At 81, Dr. Oliver Sacks still swam a mile a day. Now, he has just months to live. In a moving op-ed for The New York Times, the well-known neurologist, writer, and professor at New York University opened up about his perspective on life after discovering that he has terminal cancer, and his words resonate with a wisdom that comes not just from a famously brilliant mind, but from a determined and enlightened soul. Here's are some of his most poignant realizations.

On the future

"I rejoice when I meet gifted young people — even the one who biopsied and diagnosed my metastases. I feel the future is in good hands."

On individuality

"When people die, they cannot be replaced. They leave holes that cannot be filled, for it is the fate — the genetic and neural fate — of every human being to be a unique individual, to find his own path, to live his own life, to die his own death."

On being truly alive

"Over the last few days, I have been able to see my life as from a great altitude, as a sort of landscape, and with a deepening sense of the connection of all its parts.
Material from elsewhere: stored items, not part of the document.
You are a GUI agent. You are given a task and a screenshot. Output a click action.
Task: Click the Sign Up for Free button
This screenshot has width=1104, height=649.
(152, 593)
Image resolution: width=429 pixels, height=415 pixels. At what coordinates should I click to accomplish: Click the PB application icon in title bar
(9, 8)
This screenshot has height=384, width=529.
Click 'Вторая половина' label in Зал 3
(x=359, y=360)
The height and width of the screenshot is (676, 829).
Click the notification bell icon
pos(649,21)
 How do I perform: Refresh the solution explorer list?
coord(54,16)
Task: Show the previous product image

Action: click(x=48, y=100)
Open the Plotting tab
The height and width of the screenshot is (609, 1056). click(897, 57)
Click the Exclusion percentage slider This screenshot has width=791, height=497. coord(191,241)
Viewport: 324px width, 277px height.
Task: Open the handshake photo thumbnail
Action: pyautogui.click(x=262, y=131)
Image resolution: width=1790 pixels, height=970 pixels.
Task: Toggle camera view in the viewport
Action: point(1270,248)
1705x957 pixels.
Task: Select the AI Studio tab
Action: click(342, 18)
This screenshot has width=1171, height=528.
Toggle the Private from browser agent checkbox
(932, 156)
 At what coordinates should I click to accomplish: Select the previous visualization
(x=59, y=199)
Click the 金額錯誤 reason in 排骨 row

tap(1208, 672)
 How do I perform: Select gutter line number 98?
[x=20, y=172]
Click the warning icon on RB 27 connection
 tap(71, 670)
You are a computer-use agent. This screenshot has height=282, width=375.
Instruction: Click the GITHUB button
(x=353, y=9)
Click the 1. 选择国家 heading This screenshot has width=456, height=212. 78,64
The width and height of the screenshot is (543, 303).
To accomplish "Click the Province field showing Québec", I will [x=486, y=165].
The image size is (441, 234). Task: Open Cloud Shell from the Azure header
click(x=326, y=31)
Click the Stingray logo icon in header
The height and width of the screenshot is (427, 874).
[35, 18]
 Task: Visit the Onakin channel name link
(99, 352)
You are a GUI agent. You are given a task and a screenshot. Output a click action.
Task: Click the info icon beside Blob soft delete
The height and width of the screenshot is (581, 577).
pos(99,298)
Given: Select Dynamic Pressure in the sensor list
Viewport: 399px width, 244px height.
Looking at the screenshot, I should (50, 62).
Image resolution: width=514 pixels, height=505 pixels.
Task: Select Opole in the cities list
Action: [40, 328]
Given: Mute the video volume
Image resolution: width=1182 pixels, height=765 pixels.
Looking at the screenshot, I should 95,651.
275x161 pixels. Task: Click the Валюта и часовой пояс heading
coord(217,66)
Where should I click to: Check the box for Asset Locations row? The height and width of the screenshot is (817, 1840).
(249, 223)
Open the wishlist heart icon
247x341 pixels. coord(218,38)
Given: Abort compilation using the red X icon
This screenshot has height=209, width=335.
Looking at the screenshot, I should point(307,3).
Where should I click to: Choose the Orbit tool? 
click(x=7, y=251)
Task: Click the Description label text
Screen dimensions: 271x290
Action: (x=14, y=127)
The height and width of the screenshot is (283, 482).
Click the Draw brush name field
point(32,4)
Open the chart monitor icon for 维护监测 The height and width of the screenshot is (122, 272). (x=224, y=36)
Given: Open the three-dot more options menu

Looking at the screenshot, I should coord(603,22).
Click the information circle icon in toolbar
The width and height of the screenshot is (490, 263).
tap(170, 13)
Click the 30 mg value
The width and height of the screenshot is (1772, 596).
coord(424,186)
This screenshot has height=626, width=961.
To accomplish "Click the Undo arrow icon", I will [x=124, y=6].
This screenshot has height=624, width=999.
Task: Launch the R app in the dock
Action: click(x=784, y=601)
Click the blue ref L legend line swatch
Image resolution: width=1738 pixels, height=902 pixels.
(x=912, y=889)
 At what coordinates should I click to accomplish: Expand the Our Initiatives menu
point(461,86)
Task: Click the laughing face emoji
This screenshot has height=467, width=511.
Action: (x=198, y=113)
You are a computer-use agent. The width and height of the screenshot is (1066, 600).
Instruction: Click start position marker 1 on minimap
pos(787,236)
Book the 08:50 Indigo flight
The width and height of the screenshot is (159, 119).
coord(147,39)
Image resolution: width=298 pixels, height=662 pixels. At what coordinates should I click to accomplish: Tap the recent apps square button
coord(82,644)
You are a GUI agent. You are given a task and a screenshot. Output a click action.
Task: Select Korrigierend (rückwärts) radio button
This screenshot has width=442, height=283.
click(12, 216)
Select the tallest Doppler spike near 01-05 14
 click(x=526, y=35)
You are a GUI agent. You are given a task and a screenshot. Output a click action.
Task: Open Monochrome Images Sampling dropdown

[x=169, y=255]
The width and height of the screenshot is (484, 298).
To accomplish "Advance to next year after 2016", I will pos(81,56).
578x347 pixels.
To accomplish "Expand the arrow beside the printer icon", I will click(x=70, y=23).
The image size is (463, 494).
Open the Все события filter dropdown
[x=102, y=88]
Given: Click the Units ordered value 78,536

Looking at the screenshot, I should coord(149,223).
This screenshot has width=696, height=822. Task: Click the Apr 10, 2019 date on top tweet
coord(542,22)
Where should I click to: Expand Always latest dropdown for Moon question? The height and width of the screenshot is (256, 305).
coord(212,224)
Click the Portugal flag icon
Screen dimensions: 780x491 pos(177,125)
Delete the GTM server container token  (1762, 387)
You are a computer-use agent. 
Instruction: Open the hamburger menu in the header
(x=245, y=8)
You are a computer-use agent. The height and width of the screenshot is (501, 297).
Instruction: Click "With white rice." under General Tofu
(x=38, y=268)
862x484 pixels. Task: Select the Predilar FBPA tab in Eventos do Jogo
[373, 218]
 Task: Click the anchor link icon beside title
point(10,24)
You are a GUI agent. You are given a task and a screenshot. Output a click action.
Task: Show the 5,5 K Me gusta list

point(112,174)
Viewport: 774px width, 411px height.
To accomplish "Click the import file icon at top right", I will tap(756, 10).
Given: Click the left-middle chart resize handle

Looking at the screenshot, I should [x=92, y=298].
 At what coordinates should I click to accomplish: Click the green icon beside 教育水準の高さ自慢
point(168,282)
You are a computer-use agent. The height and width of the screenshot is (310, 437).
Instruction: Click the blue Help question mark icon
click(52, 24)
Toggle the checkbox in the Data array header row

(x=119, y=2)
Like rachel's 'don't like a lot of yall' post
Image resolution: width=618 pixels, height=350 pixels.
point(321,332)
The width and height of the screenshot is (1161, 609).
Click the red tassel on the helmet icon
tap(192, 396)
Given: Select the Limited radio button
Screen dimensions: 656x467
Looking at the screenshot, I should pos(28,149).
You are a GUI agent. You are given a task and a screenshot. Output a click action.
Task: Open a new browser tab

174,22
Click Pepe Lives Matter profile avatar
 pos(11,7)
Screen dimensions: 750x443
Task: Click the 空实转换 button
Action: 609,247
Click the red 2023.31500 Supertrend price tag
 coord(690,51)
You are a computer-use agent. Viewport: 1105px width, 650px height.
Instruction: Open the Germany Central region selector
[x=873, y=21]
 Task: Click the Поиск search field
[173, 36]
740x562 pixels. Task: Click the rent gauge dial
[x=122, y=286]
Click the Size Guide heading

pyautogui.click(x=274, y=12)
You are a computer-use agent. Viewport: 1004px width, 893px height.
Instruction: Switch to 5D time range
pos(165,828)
This does not mean I am finished with life. On the contrary, I feel intensely alive, and I want and hope in the time that remains to deepen my friendships, to say farewell to those I love, to write more, to travel if I have the strength, to achieve new levels of understanding and insight."

On love and gratitude

"I cannot pretend I am without fear. But my predominant feeling is one of gratitude. I have loved and been loved; I have been given much and I have given something in return; I have read and traveled and thought and written. "

On living each moment

"It is up to me now to choose how to live out the months that remain to me. I have to live in the richest, deepest, most productive way I can."

On the joy of life

"Above all, I have been a sentient being, a thinking animal, on this beautiful planet, and that in itself has been an enormous privilege and adventure."